To create the image of the puzzle (of the given graph), I used csacademy's graph editor.

P.S. Mathpickle has more puzzles like this one! See:

• https://mathpickle.com/project/lazy-toad-puzzles-counting-symmetry/

• https://mathpickle.com/project/lazy-toads-on-a-star/

Answer 1

Unique solution?

Group A:

Move 5 frogs to 0 from petals 1 through 5.
Move 6 frogs from 0 to 12 = 7 frogs on 12.
Move 7 frogs from 12 to 19 = 8 frogs on 19.
Move 1 frog from 20 to 21 = 2 frogs on 21.
Move 2 frogs from 21 to 19 = 10 frogs on 19.
Move 10 frogs from 19 to 9 = 11 frogs on 9.

Group B:

Move 1 frog from 13 to 14 = 2 frogs on 14.
Move 1 frog from 15 to 16 = 2 frogs on 16.
Move 2 frogs from 16 to 14 = 4 frogs on 14.
Move 4 frogs from 14 to 10 = 5 frogs on 10.
Move 5 frogs from 10 to 6 = 6 frogs on 6.
Move 6 frogs from 6 to 11 = 7 frogs on 11.
Move 7 frogs from 11 to 18 = 8 frogs on 18.
Move 1 frog from 17 to 18 = 9 frogs on 18.
Move 9 frogs from 18 to 9 = 20 frogs on 9.

And finally:

Move 1 frog from 8 to 7 = 2 frogs on 7.
Move 2 frogs from 7 to 9 = PARTY ON 9!!

Answer 2

There may be other solutions, but:

Step 1:

Gather all of the petals onto 0, via 1→0, 2→0, 3→0, 4→0, 5→0, 6→0

Step 2:

Do the only thing you can with the 7 frogs on 0: jump them to 13; then jump the 8 frogs there to 21. You now have 9 frogs on 21: 0, 1, 2, 3, 4, 5, 6, 13, 21.

Step 3:

The only jump these 9 frogs can make directly is to 12, but there you'll be stuck. In fact, we want to get them directly to 9. Thus we need 3 more frogs! The best thing to do is to get them from the adjacent lily pads, 18, 19 and 20, via 19→20, (19)(20)→18, (18)(19)(20)→21. We now have 12 frogs on 21, and can jump them all to 9.

Step 4:

Theoretically we are done, since the OP shows how to get all of the frogs in a path to one of its endpoints, so we can 7-8 to 9 and 10-17 to 9, but to be explicit: 8→7, 78→9; and 13→14, (13)(14)→12, (12)(13)(14)→15, (12)(13)(14)(15)→11, (11)(12)(13)(14)(15)→16, (11)(12)(13)(14)(15)(16)→10, (10)(11)(12)(13)(14)(15)(16)→17, and (10)(11)(12)(13)(14)(15)(16)(17)→9.
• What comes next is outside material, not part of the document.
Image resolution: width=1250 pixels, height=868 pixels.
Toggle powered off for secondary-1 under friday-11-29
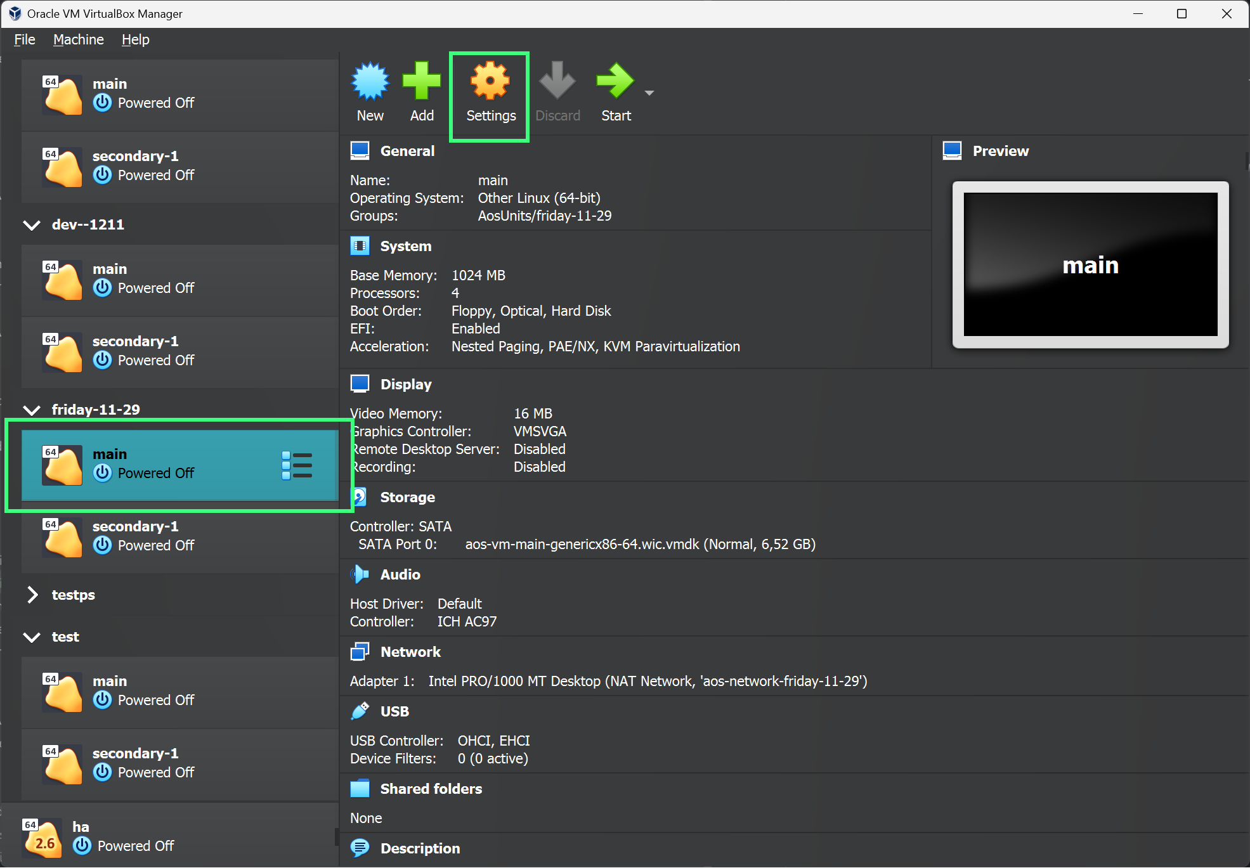[x=103, y=546]
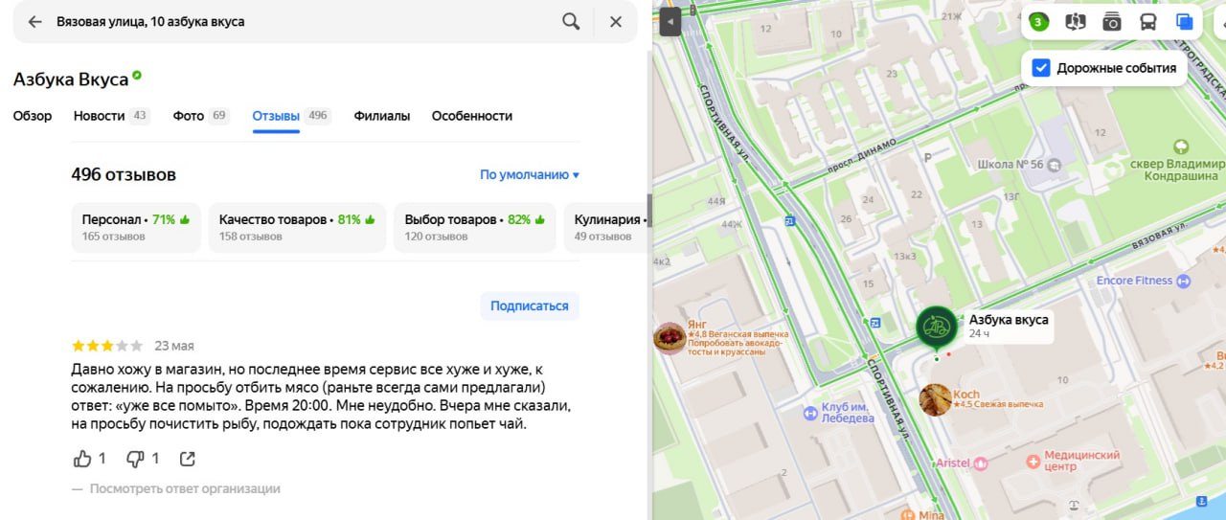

Original Incorrect Answer - Oh boy, am I dumb.

Here is one solution, there may be others:

The first thing to notice is that you can only use 0 once, so you need to be careful to centralize a some of the petals (1-6) first, and then move them all off 0. But how many to centralize? The obvious first thing to attempt is all: move all the 1-6 petals to 0, then jump 7 frogs to 13. But this quickly peters out: you jump 8 frogs to 21, then 9 frogs to 12, and you're stuck.

But you don't have to take all of the petals at once, because you can jump some frogs to a petal, and then jump them back to the 9. So let's try taking all of the petals except one to the 0, giving the series: 1→0, 2→0, 3→0, 4→0, 5→0, 012345→12, 012345(12)→19. We need two extra frogs to get back to 19, which we can grab via 20→21 and (20)(21)→19, and the whole mess 012345(12)(19)(20)(21) gets back to 9.

Next steps:

At this point you have a mass of frogs on 9, and single frogs on 6, 7, 8, 10, 11, and 13-18. Let's clear out the petal side first. We need three frogs on 6 to jump back to 9, which we can get with 8→7, 78→6 and 678→9. Now 10 and 11 get to 9 with 10→11, (10)(11)→9. Finally we have six frogs in a row between 13 and 18 which can be massed at 15 by the given path graph result (explicitly: 14→13, (13)(14)→15, 17→16, (16)(17)→18, (16)(17)(18)→15), and then finally this mass jumps to 9, finishing the puzzle.